Ibar has spent more than half of his life in prison for the shooting death of Casimir Sucharsky, owner of a nightclub, and the models Sharon Anderson and Marie Rogers, committed on June 26, 1994 at the home of the former in Miramar (Florida ).
Before the three judges of the Court of Appeals for the Fourth District of Florida, based in the city of West Palm Beach (120 km from Miami), Nascimento points out that the judicial process in which Ibar got rid of the death penalty but sentenced to spend the rest of his life in prison.
The lawyer, who was the one who led the defense in that jury trial, highlighted that a specific motive was never found that linked Ibar to the three homicides and that throughout the judicial process there was carelessness with the pieces used as evidence.
The shirt with traces of DNA, a key piece
To a question from Judge Melanie May about the most decisive argument to revoke the sentence.
The lawyer referred to the small DNA sample belonging to his client that is on a blue T-shirt found in Sucharsky’s house after the triple murder.
Nascimento mentions an expert who pointed out that the “quality of the sample was below the standards.”
And he stressed that a video recorded by a security camera shows one of the murderers rubbing his face and cleaning his mouth with the shirt, on which his genetic fingerprints were left.
These DNA samples “do not match that of Ibar,” he asserted.
Before May and judges Cory Ciklin and Jeffrey Kuntz, the defense lawyer refers to some of the twelve reasons why he requests the annulment of the sentence.
And he asks that the statement to the Police of the witness Gary Foy in 1994, used by the Prosecutor’s Office to build the case against Ibar, be dismissed.
Nascimento said there were inconsistencies in Foy’s statements, but assistant prosecutor Deborah Koening countered that the witness “had a good chance to see the people” who were fleeing the crime scene on the day of the crime.

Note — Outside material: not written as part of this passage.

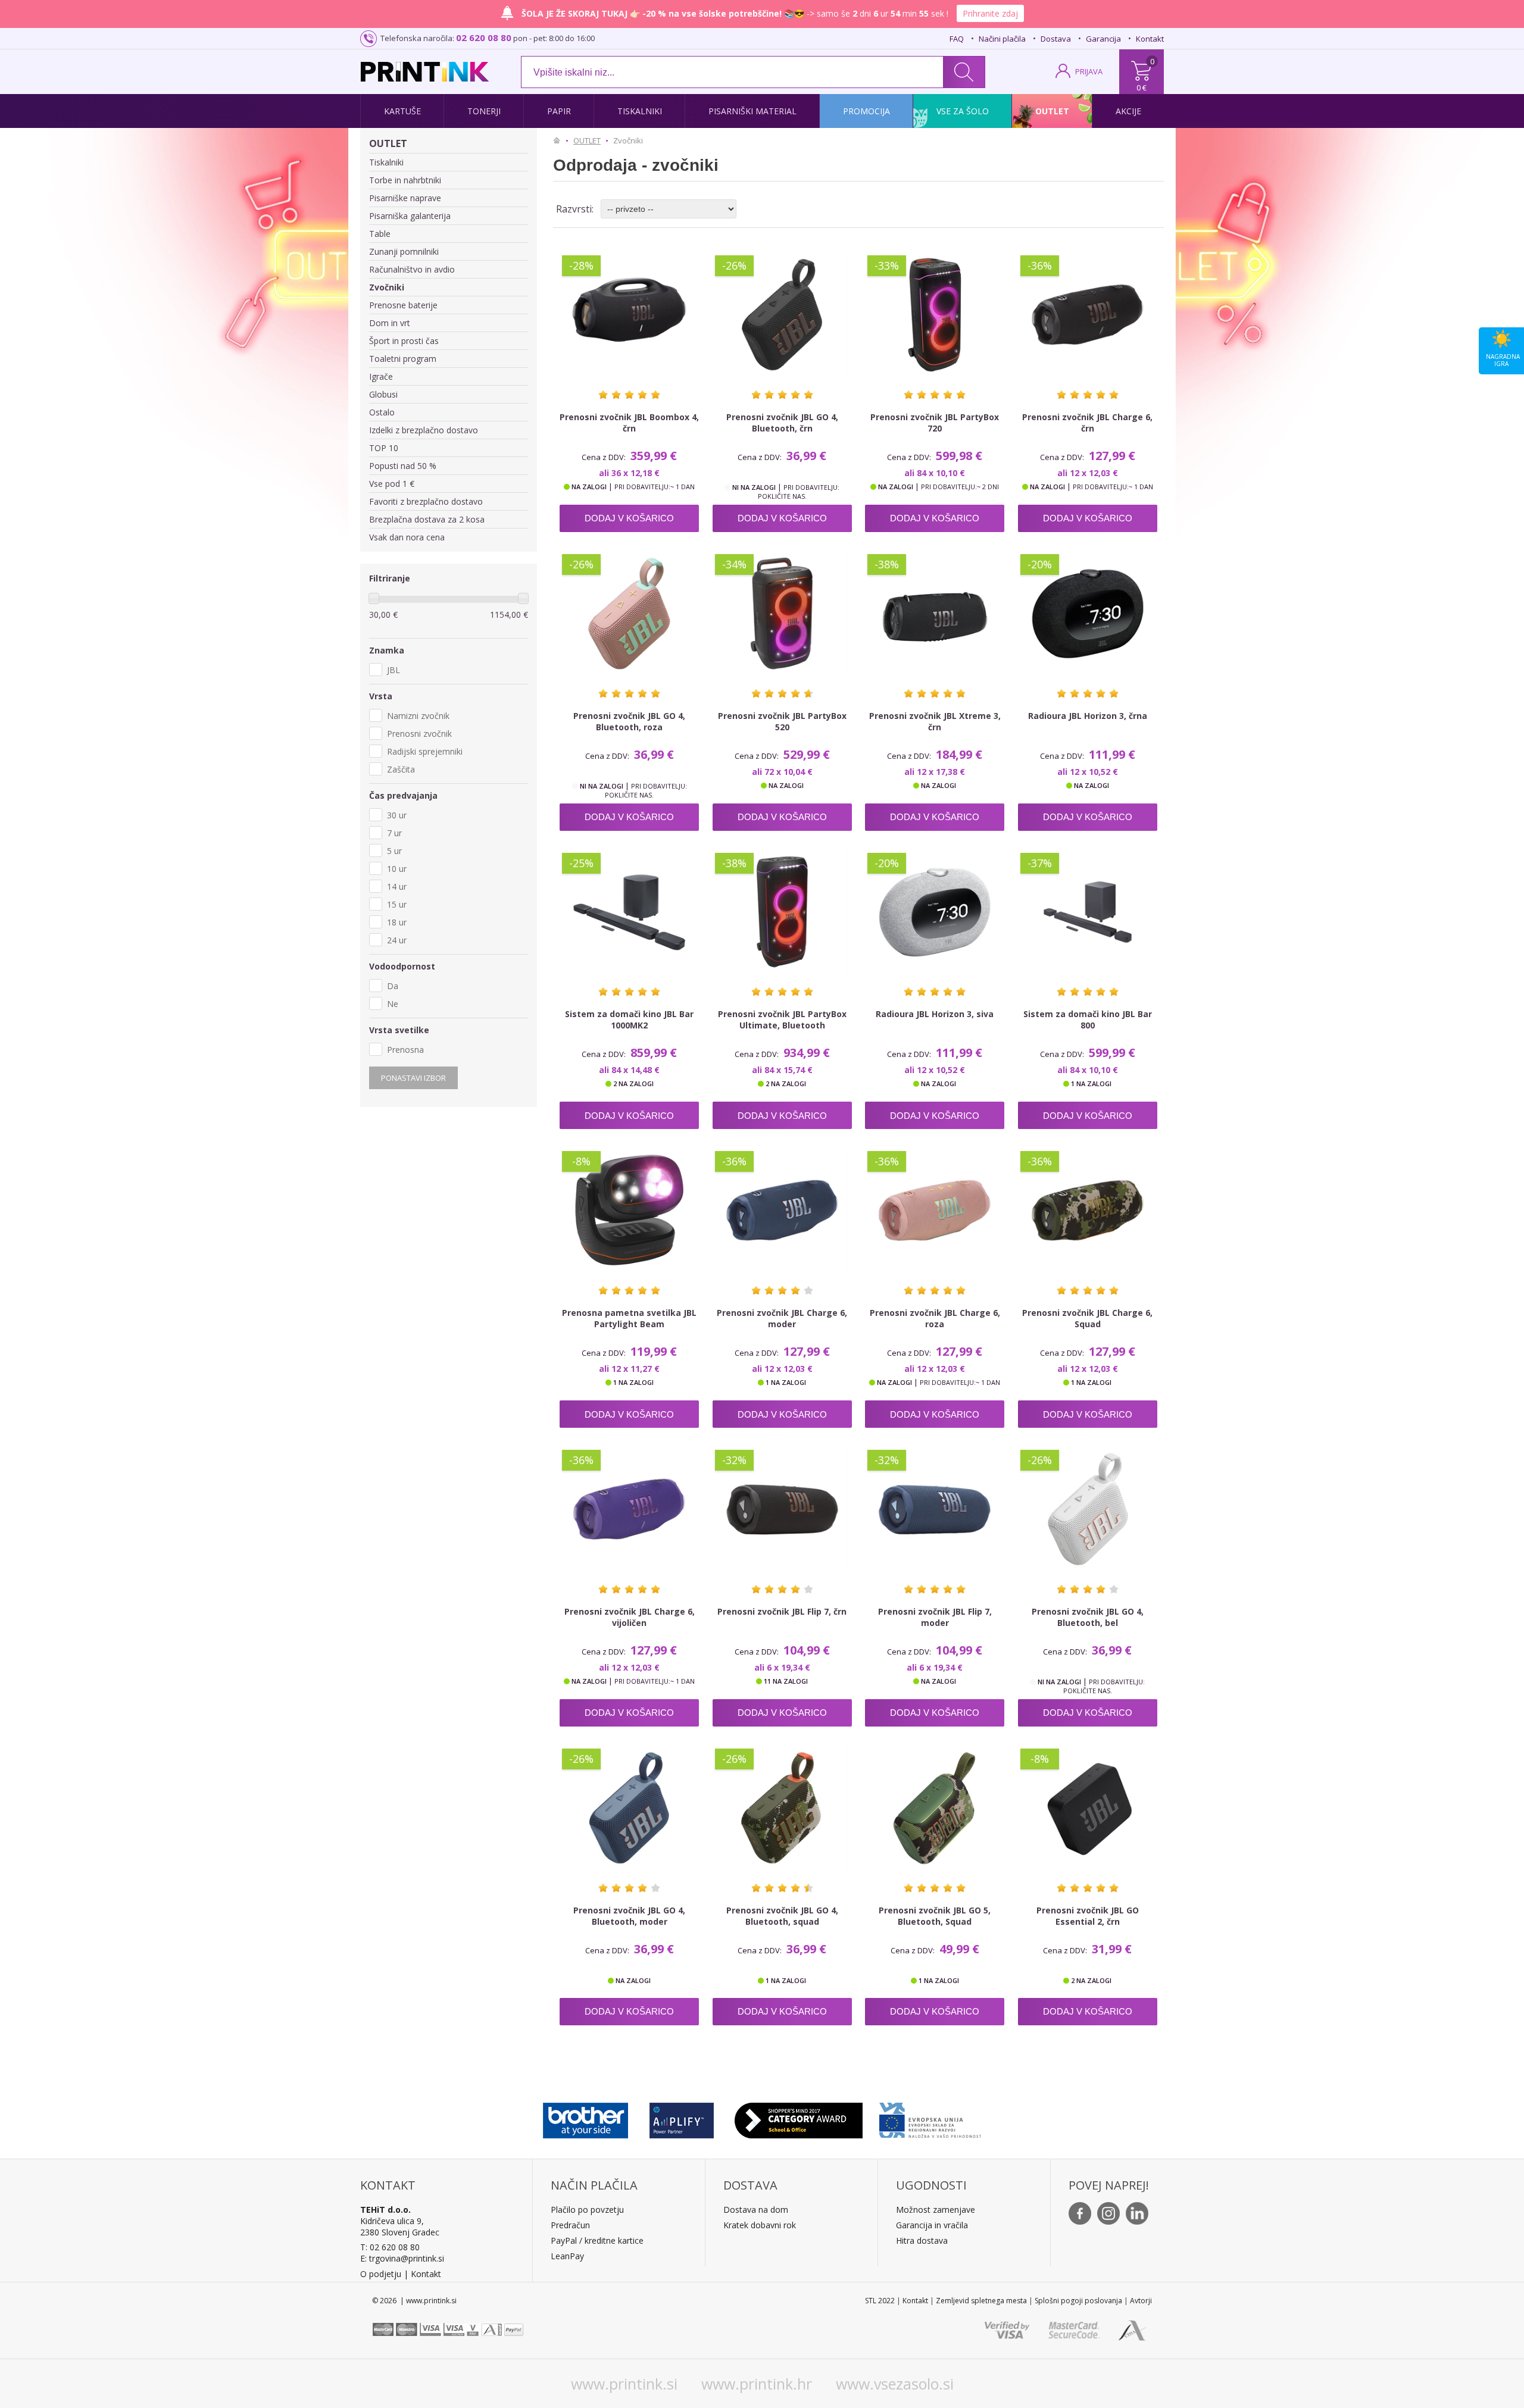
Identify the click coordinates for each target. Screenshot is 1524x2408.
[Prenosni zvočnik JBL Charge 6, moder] (782, 1210)
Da (392, 986)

The jury of the 2019 trial, which was presided over by Judge Dennis Bailey, “was able to see for himself that the appellant committed those crimes, and this is confirmed by testimony and a DNA sample,” said the prosecutor, who at the same time defended the handling of the DNA samples.
New opportunity for Pablo Ibar
The appeal was registered in court last August, after the judges ordered Nascimento to reduce by almost half the text he had prepared for his request to annul his life sentence and hold a new trial, which would be the fourth for Ibar.
The Spanish-Spanish, nephew of the late Spanish boxer José Manuel Ibar “Urtaín”, was sentenced to death in 2000.
But the Florida Supreme Court annulled that conviction in 2016, considering the evidence against him “very weak” and ordered a repeat trial.
Ibar’s defense alleges in this appeal that the “numerous irregularities and biased decisions incurred by Judge Dennis Bailey” in the 2019 trial violated his “constitutional rights”.
Pablo Ibar, 50, was recently transferred from the Okeechobee penitentiary center (central Florida) to a private jail.
According to the association, Pablo Ibar is in better condition and carries out various activities, at the same time that he has started a welding course.
Tanya Quiñones, Ibar’s wife and mother of his two children, stressed to EFE on Monday that her husband has not lost hope that “the truth will prevail” after almost 30 years and to be able to return to living a normal life with his family.